*** STORED DATA ***

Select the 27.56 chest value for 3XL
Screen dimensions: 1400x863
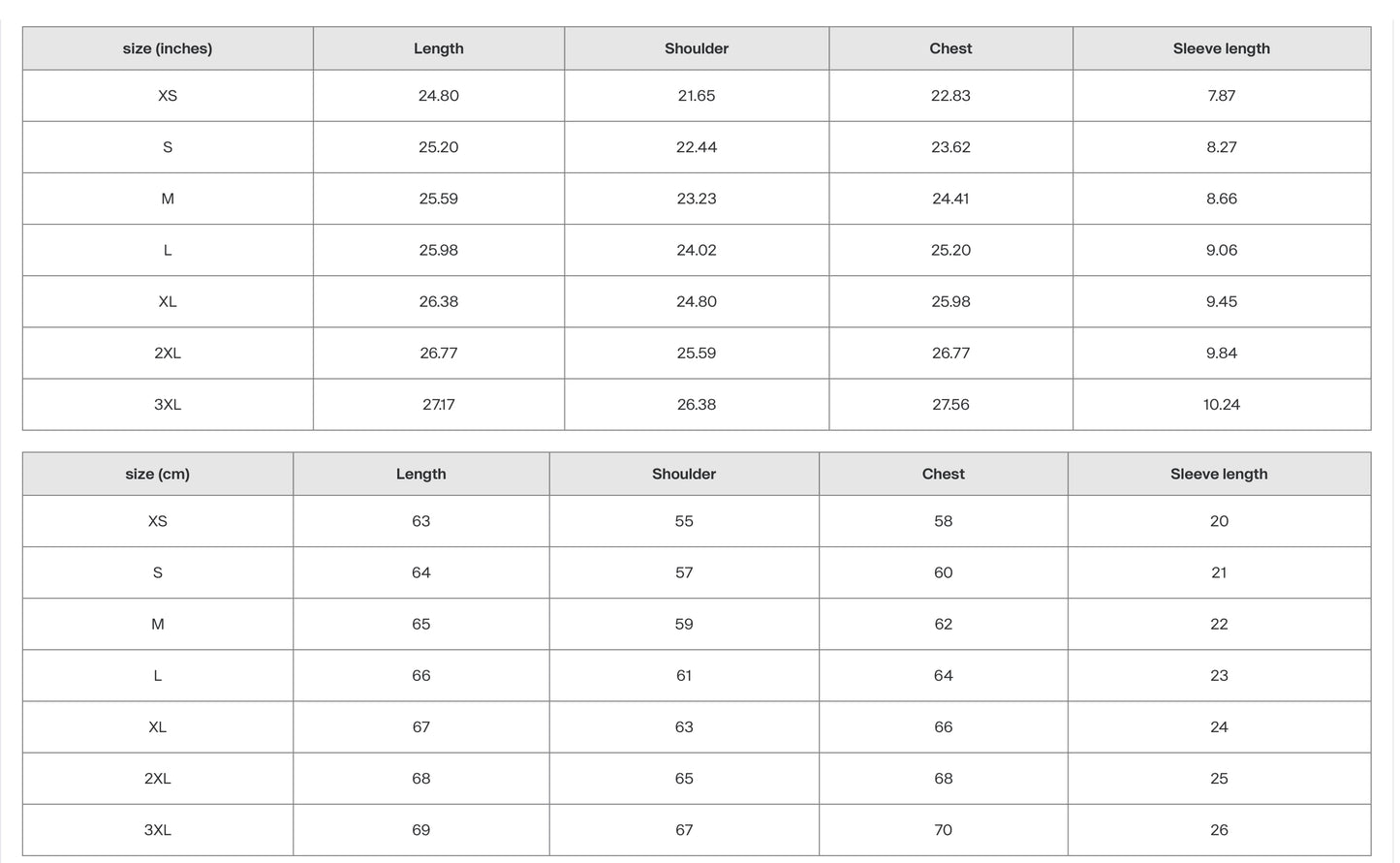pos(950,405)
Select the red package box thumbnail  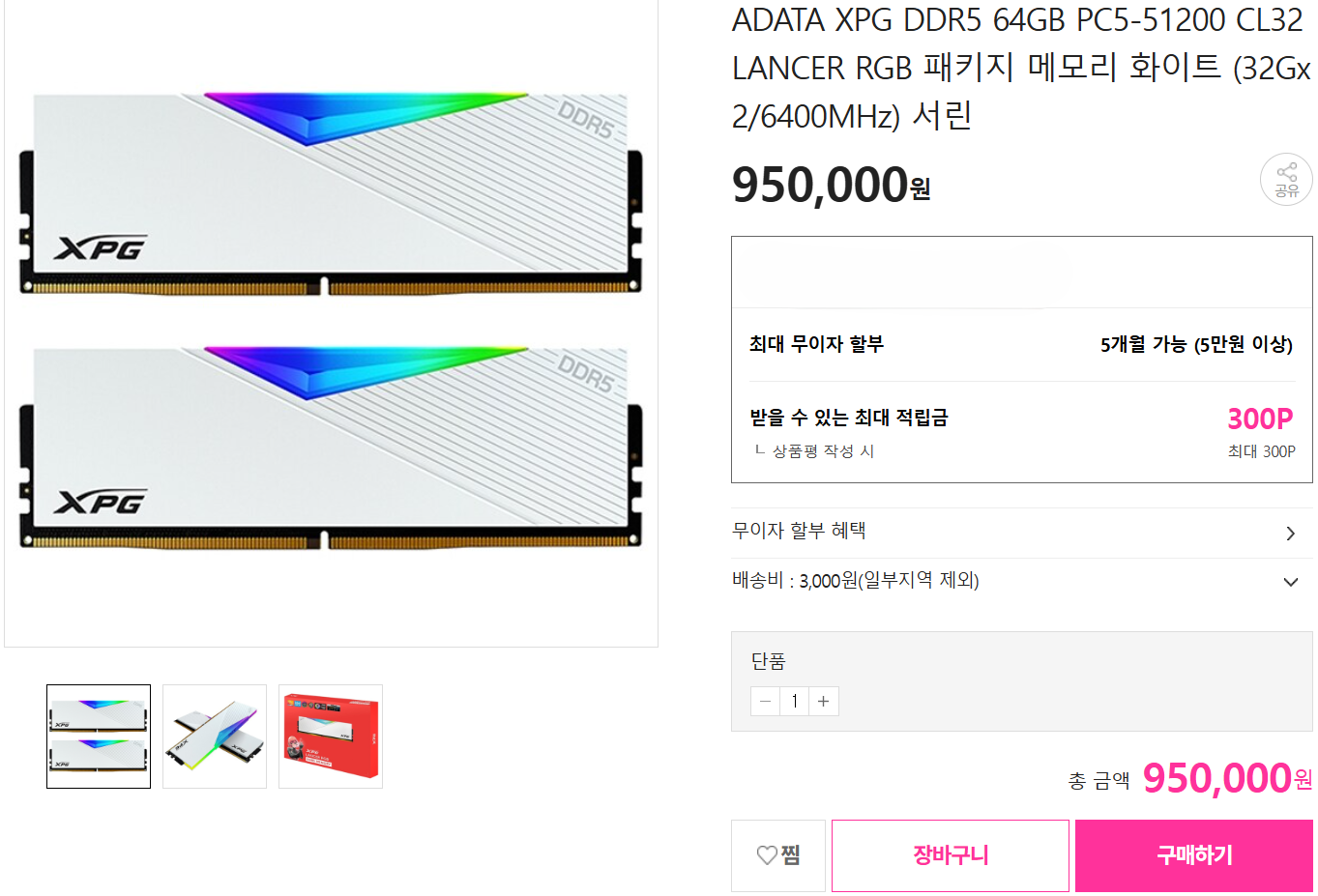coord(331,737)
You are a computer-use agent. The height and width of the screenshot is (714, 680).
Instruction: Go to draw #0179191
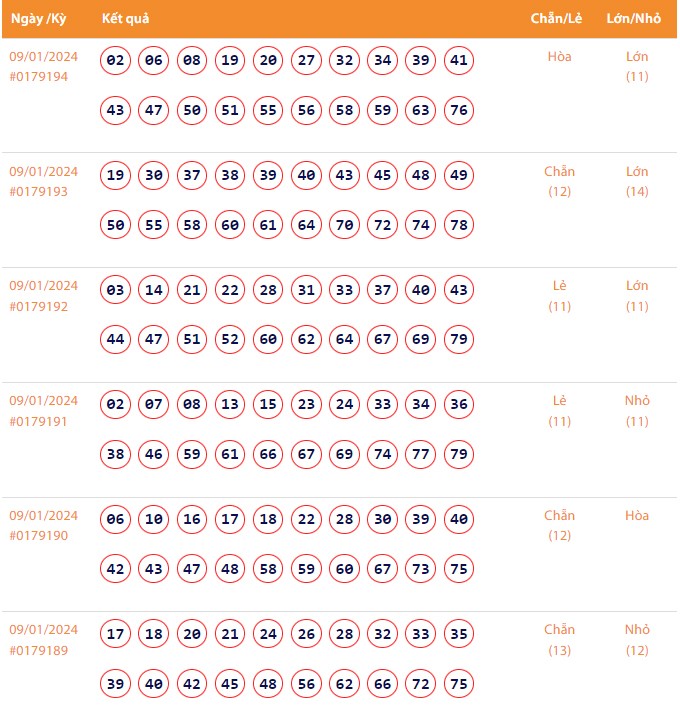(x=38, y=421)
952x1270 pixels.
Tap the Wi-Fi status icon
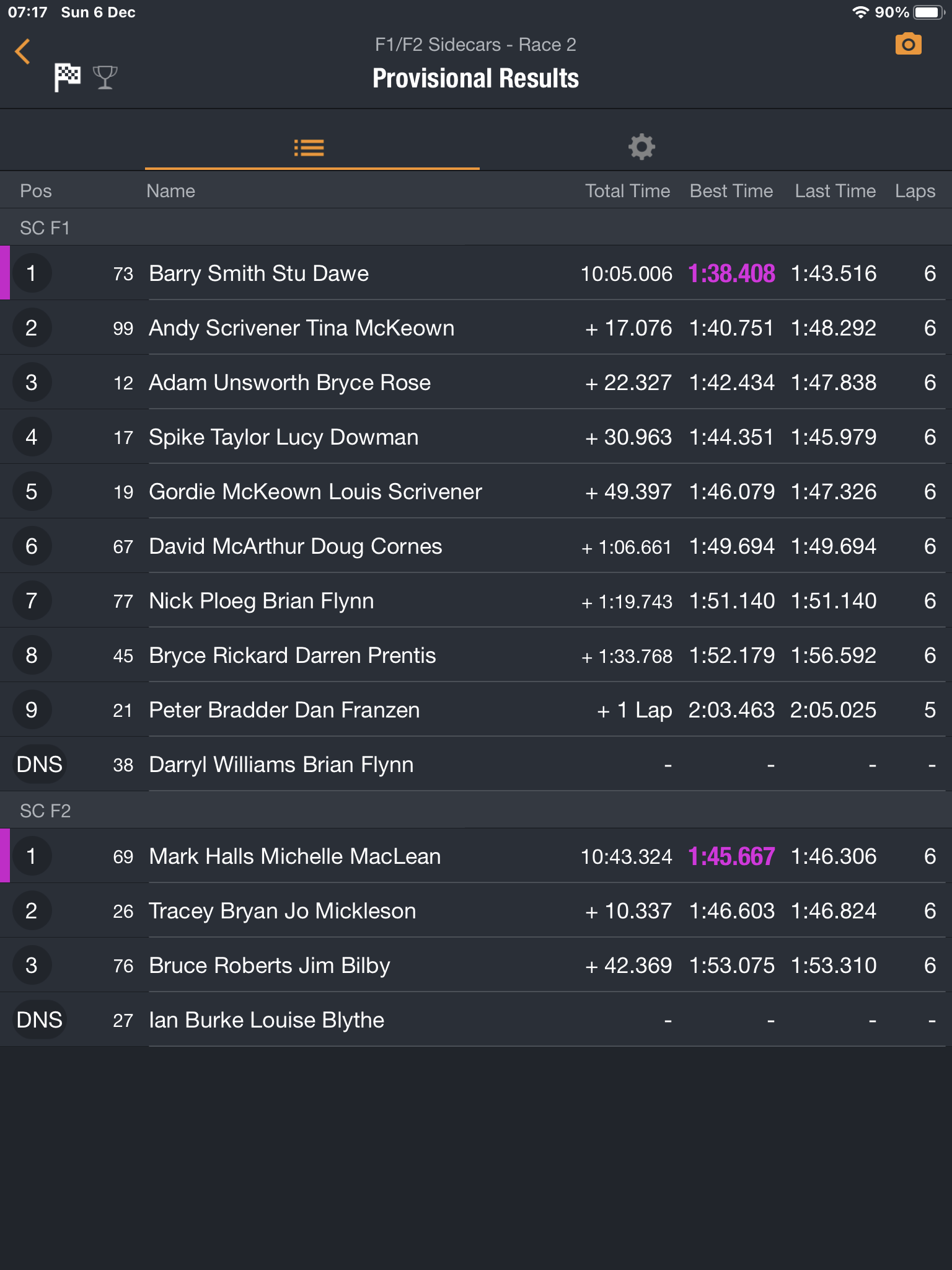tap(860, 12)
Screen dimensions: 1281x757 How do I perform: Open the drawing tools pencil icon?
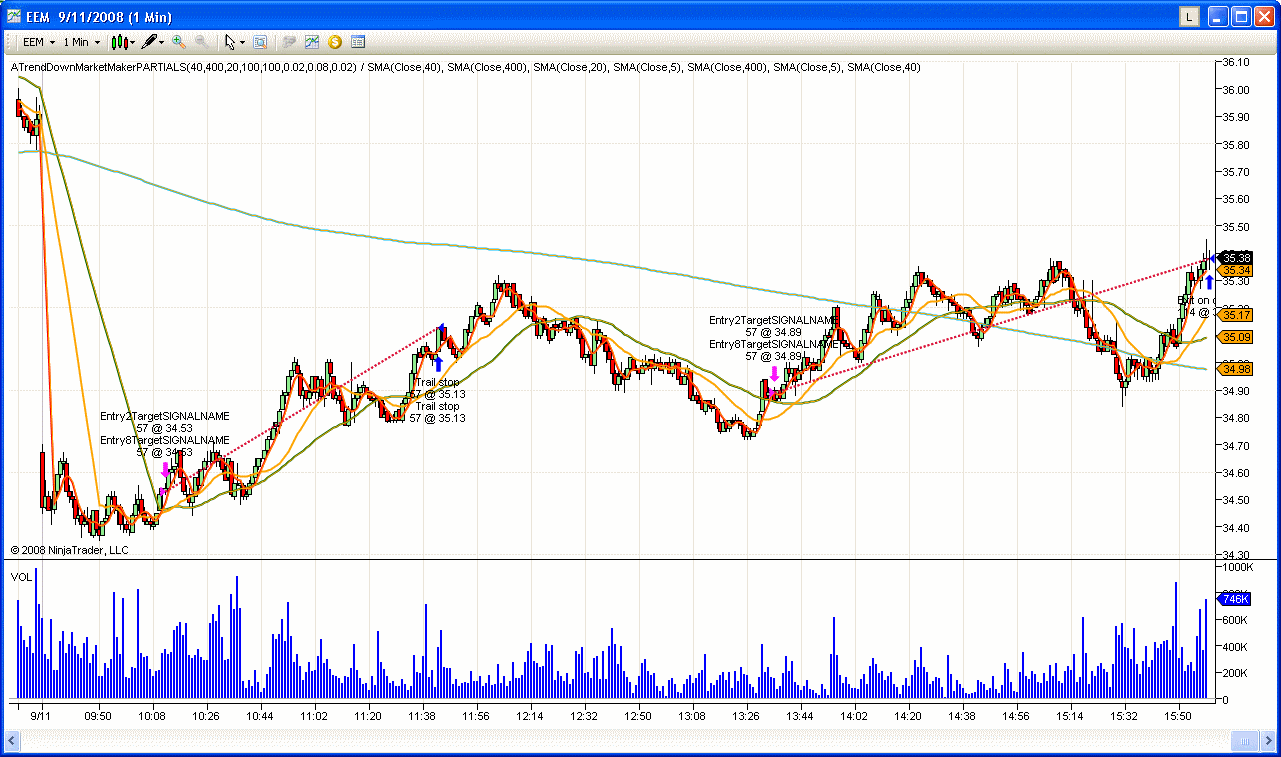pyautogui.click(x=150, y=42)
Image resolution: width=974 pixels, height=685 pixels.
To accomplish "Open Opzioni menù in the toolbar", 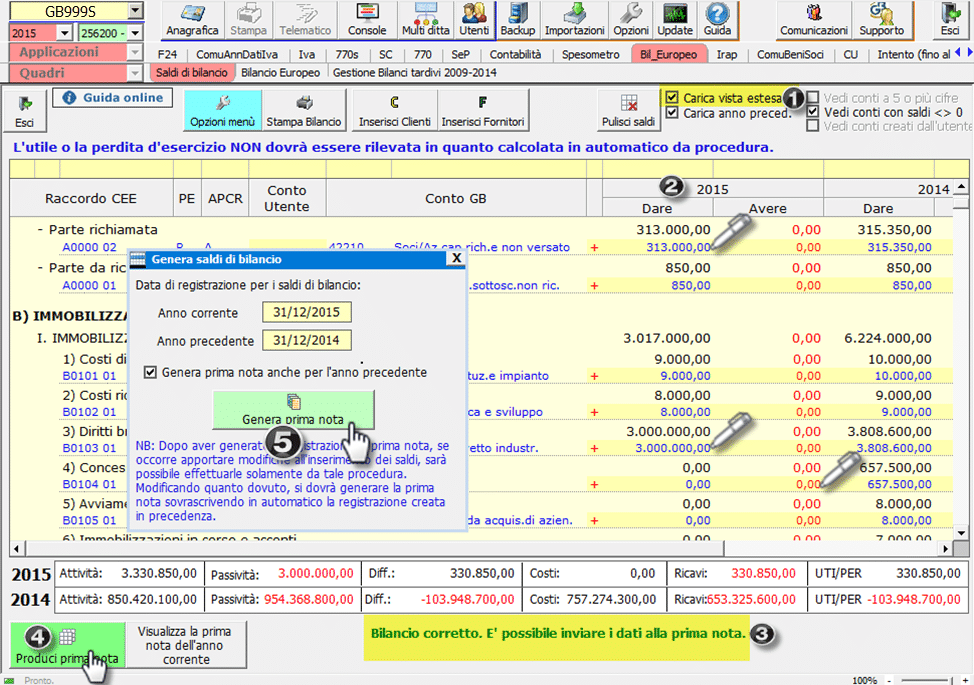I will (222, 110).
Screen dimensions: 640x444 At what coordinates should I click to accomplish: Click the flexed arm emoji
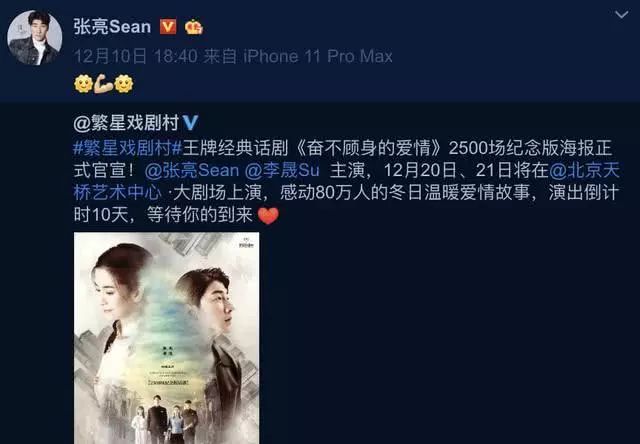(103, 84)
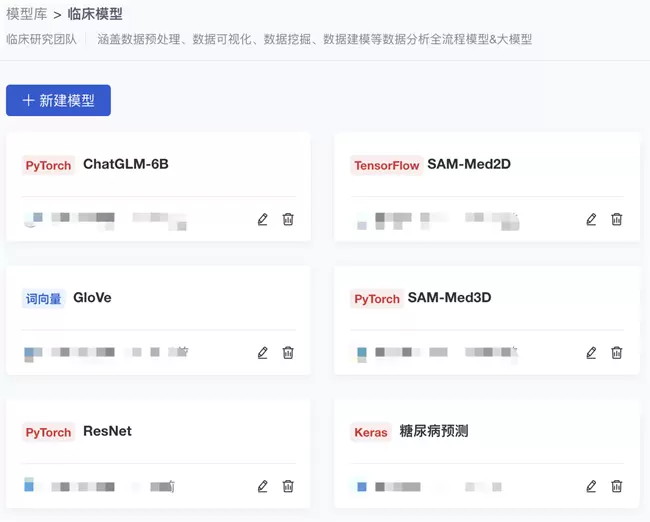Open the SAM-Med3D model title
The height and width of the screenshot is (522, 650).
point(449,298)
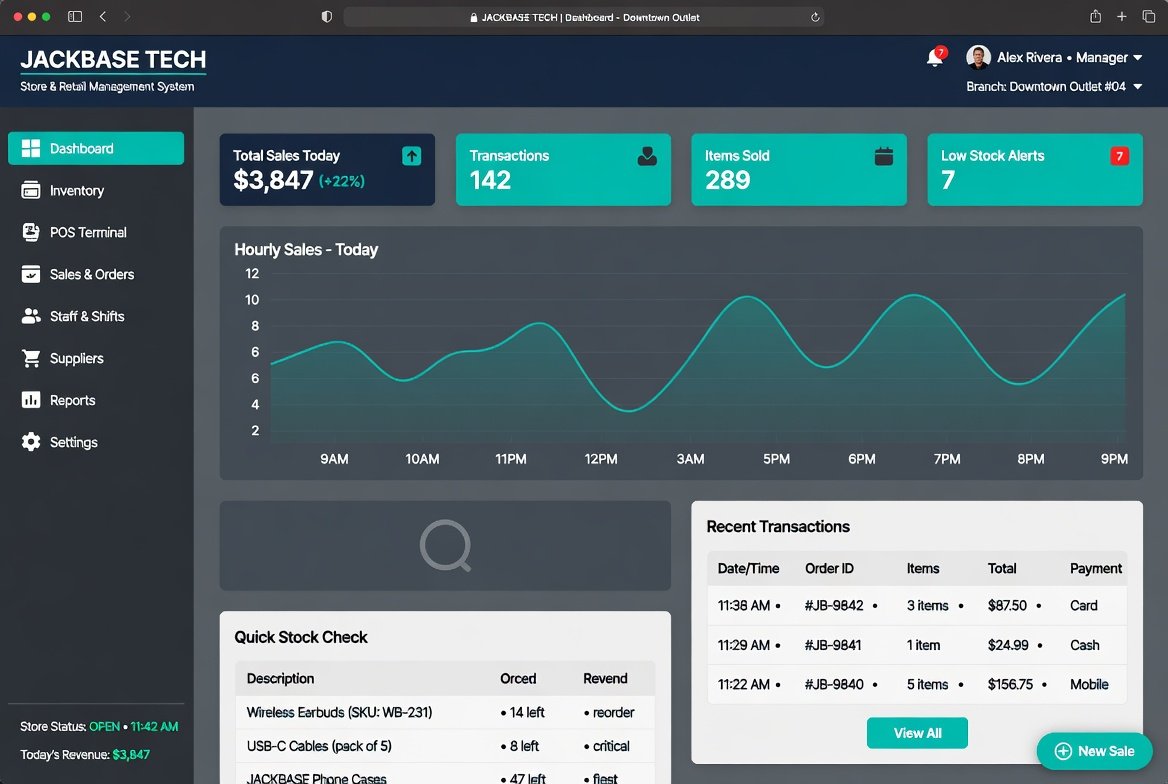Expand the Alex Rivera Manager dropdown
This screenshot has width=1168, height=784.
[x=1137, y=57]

*** End of STORED DATA ***

Search the listing for "pixels" and copy each line holding it.

952x1270 pixels.
Image resolution: width=974 pixels, height=685 pixels.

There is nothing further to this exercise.